Construction is at the heart of the elements of our daily lives that connect us to our families, work, recreation and culture.
In this year's edition of The Leaders we celebrate three projects that provide essential and esoteric connections for Canadian communities, commerce, culture and education. The challenges each of these projects posed to stakeholders proved that Canadian construction can innovate and overcome whatever is put in its way.
Our National Project of the Year, the Inuvik-Tuktoyaktuk Highway, is a project whose ambition and need helped weave a new thread in Canada's commercial and cultural fabric. This 138-kilometre strip of road was not just any other roadbuilding project.
When two dump trucks dumped gravel into the final stretch of its roadbed in April 2016 it officially linked the north and south portions of the project. With that, Canada was now officially linked to the Arctic Coast through its tapestry of highways — the nation is now connected coast to coast to coast.
Once the Inuvik-Tuktoyaktuk Highway is complete in 2017, Far North communities once linked by seasonal ice roads will now be connected to the rest of Canada via this permanent road. The construction challenges to building such a road, what this project meant to those who helped build it (almost 70 per cent of the workers on it were local residents) and what it will mean for the future is why we celebrate it.
Our Eastern Project of the Year, the striking Bergeron Centre for Engineering Excellence at York University with its "cloud" design, is a marvel of math meshing with construction know-how. The building is meant to be the incubation centre of the school's philosophy of "renaissance engineering." Students can be inspired, innovate and collaborate in an "inside-out" layout within a building envelope that has 9,000 non-repeating shapes and sizes. Collaboration and problem solving by project stakeholders to connect the vision of this building to reality resulted in a remarkable achievement. The Western Project of the Year, the National Music Centre (NMC) in Calgary, aims to be a catalyst for innovation, renewal and discovery through music. The centre's complex incorporates the city's historic King Edward Hotel, one of Calgary's first desegregated bars and a blues venue which once attracted B.B. King.

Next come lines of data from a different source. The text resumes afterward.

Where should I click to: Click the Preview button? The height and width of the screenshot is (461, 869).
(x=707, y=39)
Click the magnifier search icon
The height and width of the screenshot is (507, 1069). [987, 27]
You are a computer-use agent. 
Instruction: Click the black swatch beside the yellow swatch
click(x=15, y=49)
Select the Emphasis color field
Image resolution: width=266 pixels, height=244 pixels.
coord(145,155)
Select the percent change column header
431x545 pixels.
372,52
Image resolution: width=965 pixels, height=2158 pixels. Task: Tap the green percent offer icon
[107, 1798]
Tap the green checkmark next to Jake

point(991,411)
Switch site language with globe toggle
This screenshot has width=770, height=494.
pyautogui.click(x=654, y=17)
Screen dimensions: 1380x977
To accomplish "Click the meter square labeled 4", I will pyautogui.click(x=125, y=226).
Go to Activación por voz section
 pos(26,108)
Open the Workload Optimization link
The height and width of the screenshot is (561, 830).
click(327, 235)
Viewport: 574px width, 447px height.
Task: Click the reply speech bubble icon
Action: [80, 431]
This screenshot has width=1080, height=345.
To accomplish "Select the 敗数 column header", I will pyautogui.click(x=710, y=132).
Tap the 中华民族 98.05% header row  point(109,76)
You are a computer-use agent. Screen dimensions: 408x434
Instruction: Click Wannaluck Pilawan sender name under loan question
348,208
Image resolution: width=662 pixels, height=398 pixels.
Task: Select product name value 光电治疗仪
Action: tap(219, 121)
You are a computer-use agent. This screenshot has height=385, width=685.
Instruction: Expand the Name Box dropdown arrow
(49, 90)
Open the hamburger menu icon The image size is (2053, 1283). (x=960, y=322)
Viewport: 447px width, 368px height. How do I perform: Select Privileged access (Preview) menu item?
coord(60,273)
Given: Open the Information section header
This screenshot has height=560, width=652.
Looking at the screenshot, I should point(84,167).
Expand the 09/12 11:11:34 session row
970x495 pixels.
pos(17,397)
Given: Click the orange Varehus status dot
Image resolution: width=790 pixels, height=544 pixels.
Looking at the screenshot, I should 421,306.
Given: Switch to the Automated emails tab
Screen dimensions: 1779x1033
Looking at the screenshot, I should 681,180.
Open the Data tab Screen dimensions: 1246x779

How this historic venue was painstakingly connected to the NMC was a headlining event in and of itself. The entire NMC's design was inspired by the geography of the northern prairie and the form and function of musical instruments.
As in past issues, we have our Leaders Revisited section in which we check back with past firms we have featured. For this year's Leaders Revisited we spoke to Maple Reinders, our national general contractor of the year in 2011. This firm, driven by a strong culture and leadership that believes in connecting with its community beyond its construction projects, has continued its successful growth since last featured.
Once again this year's The Leaders also delivers our national, eastern and western construction industry forecasts powered by CanaData. These forecasts provide the pivotal intelligence industry stakeholders need in order to operate in Canada's evolving construction industry.
In closing, this year's The Leaders celebrates the construction that connects us as Canadians, whether it is the blacktop of a new highway, a space to lose yourself in music or where young, aspiring engineers can prepare for their journeys to becoming leaders. We salute these projects and hope you will enjoy their respective stories being told.